- **PROBLEM**:
Please print the data again exactly as given.

━━ EXTRACTED RECORDS

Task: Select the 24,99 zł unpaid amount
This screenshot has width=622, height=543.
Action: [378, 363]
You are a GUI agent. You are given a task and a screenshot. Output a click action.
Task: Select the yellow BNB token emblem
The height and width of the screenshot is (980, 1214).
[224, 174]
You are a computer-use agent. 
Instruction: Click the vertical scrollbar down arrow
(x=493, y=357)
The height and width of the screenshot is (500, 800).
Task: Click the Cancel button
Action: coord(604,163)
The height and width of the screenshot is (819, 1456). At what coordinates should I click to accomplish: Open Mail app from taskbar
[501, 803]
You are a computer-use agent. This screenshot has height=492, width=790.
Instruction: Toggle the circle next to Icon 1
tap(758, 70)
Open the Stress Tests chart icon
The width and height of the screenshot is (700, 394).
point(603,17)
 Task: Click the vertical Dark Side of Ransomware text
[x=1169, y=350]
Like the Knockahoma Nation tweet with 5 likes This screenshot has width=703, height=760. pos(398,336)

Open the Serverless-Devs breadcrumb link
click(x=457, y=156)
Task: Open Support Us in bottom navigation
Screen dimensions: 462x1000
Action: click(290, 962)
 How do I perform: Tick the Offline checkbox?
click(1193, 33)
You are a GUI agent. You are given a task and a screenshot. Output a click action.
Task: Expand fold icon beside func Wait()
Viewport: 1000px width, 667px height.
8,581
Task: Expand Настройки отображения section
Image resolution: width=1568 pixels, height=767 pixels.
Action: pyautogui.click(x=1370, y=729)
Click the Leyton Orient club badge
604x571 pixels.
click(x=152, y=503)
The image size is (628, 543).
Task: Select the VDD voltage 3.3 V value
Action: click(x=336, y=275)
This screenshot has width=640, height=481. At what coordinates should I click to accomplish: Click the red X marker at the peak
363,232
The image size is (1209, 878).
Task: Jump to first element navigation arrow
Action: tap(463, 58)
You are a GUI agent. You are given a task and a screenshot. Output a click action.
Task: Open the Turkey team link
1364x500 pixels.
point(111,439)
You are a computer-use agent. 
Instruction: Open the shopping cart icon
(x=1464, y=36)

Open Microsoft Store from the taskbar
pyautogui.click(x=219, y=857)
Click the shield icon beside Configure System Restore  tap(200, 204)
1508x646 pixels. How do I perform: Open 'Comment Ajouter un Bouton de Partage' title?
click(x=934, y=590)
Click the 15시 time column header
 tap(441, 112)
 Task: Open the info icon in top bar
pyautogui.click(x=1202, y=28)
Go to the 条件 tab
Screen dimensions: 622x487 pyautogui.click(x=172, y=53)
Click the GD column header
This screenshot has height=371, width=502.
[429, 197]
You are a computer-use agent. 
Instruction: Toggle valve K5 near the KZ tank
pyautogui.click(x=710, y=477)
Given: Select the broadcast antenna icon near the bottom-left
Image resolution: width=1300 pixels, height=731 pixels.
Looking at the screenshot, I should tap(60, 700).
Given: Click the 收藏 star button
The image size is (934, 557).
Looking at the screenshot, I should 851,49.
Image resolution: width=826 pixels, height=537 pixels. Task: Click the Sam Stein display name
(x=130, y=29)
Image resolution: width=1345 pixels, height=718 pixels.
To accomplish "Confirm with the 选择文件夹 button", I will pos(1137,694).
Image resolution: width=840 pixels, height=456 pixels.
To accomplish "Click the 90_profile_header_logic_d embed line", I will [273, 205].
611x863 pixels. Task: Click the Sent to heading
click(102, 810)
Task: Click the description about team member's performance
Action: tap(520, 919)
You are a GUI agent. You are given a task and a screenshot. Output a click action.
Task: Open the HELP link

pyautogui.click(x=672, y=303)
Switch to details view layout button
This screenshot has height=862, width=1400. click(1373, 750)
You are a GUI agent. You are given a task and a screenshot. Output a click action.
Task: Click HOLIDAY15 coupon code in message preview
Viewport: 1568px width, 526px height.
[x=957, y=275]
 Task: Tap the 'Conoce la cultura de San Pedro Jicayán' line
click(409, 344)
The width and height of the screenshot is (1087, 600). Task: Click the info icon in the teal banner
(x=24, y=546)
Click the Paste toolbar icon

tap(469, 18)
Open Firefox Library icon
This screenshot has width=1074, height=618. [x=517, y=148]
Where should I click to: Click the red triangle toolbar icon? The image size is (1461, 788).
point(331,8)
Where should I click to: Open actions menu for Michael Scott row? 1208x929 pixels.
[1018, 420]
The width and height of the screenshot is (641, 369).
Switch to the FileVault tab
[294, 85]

━━━━

- **ANSWER TO THIS EXERCISE**:
Task: Select the 24,99 zł unpaid amount
This screenshot has width=622, height=543.
Action: [378, 363]
You are a GUI agent. You are given a task and a screenshot. Output a click action.
Task: Select the yellow BNB token emblem
The height and width of the screenshot is (980, 1214).
[224, 174]
You are a computer-use agent. 
Instruction: Click the vertical scrollbar down arrow
(x=493, y=357)
The height and width of the screenshot is (500, 800).
Task: Click the Cancel button
Action: coord(604,163)
The height and width of the screenshot is (819, 1456). At what coordinates should I click to accomplish: Open Mail app from taskbar
[501, 803]
You are a computer-use agent. This screenshot has height=492, width=790.
Instruction: Toggle the circle next to Icon 1
tap(758, 70)
Open the Stress Tests chart icon
The width and height of the screenshot is (700, 394).
point(603,17)
 Task: Click the vertical Dark Side of Ransomware text
[x=1169, y=350]
Like the Knockahoma Nation tweet with 5 likes This screenshot has width=703, height=760. pos(398,336)

Open the Serverless-Devs breadcrumb link
click(x=457, y=156)
Task: Open Support Us in bottom navigation
Screen dimensions: 462x1000
Action: click(290, 962)
 How do I perform: Tick the Offline checkbox?
click(1193, 33)
You are a GUI agent. You are given a task and a screenshot. Output a click action.
Task: Expand fold icon beside func Wait()
Viewport: 1000px width, 667px height.
8,581
Task: Expand Настройки отображения section
Image resolution: width=1568 pixels, height=767 pixels.
Action: pyautogui.click(x=1370, y=729)
Click the Leyton Orient club badge
604x571 pixels.
click(x=152, y=503)
The image size is (628, 543).
Task: Select the VDD voltage 3.3 V value
Action: click(x=336, y=275)
This screenshot has width=640, height=481. At what coordinates should I click to accomplish: Click the red X marker at the peak
363,232
The image size is (1209, 878).
Task: Jump to first element navigation arrow
Action: tap(463, 58)
You are a GUI agent. You are given a task and a screenshot. Output a click action.
Task: Open the Turkey team link
1364x500 pixels.
point(111,439)
You are a computer-use agent. 
Instruction: Open the shopping cart icon
(x=1464, y=36)

Open Microsoft Store from the taskbar
pyautogui.click(x=219, y=857)
Click the shield icon beside Configure System Restore  tap(200, 204)
1508x646 pixels. How do I perform: Open 'Comment Ajouter un Bouton de Partage' title?
click(x=934, y=590)
Click the 15시 time column header
 tap(441, 112)
 Task: Open the info icon in top bar
pyautogui.click(x=1202, y=28)
Go to the 条件 tab
Screen dimensions: 622x487 pyautogui.click(x=172, y=53)
Click the GD column header
This screenshot has height=371, width=502.
[429, 197]
You are a computer-use agent. 
Instruction: Toggle valve K5 near the KZ tank
pyautogui.click(x=710, y=477)
Given: Select the broadcast antenna icon near the bottom-left
Image resolution: width=1300 pixels, height=731 pixels.
Looking at the screenshot, I should tap(60, 700).
Given: Click the 收藏 star button
The image size is (934, 557).
Looking at the screenshot, I should 851,49.
Image resolution: width=826 pixels, height=537 pixels. Task: Click the Sam Stein display name
(x=130, y=29)
Image resolution: width=1345 pixels, height=718 pixels.
To accomplish "Confirm with the 选择文件夹 button", I will pos(1137,694).
Image resolution: width=840 pixels, height=456 pixels.
To accomplish "Click the 90_profile_header_logic_d embed line", I will [273, 205].
611x863 pixels. Task: Click the Sent to heading
click(102, 810)
Task: Click the description about team member's performance
Action: tap(520, 919)
You are a GUI agent. You are given a task and a screenshot. Output a click action.
Task: Open the HELP link

pyautogui.click(x=672, y=303)
Switch to details view layout button
This screenshot has height=862, width=1400. click(1373, 750)
You are a GUI agent. You are given a task and a screenshot. Output a click action.
Task: Click HOLIDAY15 coupon code in message preview
Viewport: 1568px width, 526px height.
[x=957, y=275]
 Task: Tap the 'Conoce la cultura de San Pedro Jicayán' line
click(409, 344)
The width and height of the screenshot is (1087, 600). Task: Click the info icon in the teal banner
(x=24, y=546)
Click the Paste toolbar icon

tap(469, 18)
Open Firefox Library icon
This screenshot has width=1074, height=618. [x=517, y=148]
Where should I click to: Click the red triangle toolbar icon? The image size is (1461, 788).
point(331,8)
Where should I click to: Open actions menu for Michael Scott row? 1208x929 pixels.
[1018, 420]
The width and height of the screenshot is (641, 369).
Switch to the FileVault tab
[294, 85]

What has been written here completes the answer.